Over the past decade, Dr. Pretorius and team have demonstrated that bacterial byproducts can cause the formation of microclots similar to those identified in Long COVID blood. For example, they showed that addition of lipopolysaccharide and lipoteichoic acid  – two products created by bacteria – into blood lead to amyloid- fibrin formation very similar to that identified in the microclots found in Long COVID. They have also demonstrated that gingapain proteins created by the bacterial species P. gingivalis lead to fibrin deposition and blood clotting. A similar effect was documented with the SARS-CoV-2 S1 protein. The team showed that addition of the SARS-CoV-2 S1 protein to healthy plasma resulted in structural changes to fibrinogen similar to that identified in Long COVID microclots. It follows that bacterial byproducts and viral proteins may contribute to Long COVID microclot formation, and that such products (and even the pathogens themselves) might be trapped inside the microclots. For more context on the topic, listen to this interview where Dr. Resia Pretorius describes mechanisms by which viral and bacterial pathogens can drive clotting processes in blood.

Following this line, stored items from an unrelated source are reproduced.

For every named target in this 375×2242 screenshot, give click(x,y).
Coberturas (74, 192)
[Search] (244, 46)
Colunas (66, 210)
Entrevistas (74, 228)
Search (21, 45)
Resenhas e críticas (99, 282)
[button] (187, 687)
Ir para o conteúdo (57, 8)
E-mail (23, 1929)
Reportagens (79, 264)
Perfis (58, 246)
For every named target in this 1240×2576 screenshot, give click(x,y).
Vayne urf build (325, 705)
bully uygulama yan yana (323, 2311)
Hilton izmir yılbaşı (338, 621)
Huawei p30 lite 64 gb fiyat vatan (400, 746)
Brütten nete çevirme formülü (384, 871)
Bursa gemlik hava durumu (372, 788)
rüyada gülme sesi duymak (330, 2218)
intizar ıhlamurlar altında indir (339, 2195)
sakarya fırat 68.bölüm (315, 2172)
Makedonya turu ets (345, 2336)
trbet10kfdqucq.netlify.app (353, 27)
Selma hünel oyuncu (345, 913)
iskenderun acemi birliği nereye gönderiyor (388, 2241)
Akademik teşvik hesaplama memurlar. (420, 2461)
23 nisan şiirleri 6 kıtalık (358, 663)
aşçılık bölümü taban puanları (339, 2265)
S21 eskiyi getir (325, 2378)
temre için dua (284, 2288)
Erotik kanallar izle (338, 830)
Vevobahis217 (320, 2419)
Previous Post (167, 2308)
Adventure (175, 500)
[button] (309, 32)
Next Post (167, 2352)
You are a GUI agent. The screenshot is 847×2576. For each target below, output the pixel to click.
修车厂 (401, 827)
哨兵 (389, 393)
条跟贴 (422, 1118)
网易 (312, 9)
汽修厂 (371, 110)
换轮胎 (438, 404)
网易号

The current project will use state-of-the-art sequencing technologies to determine if Long COVID microclots contain bacterial, viral or fungal pathogens and/or the proteins they create. It will run in parallel with this study where Dr. Pretorius is using advanced fluorescence microscopy to identify potential biofilm in Long COVD and ME/CFS microclots. Overall, the analysis of Long COVID microclots for bacterial, viral, and biofilm components should help determine if antimicrobial or antiviral drugs could be combined with antibrinolytic or anticoagulant therapeutics in Long COVID clinical trials aimed at microclot disruption.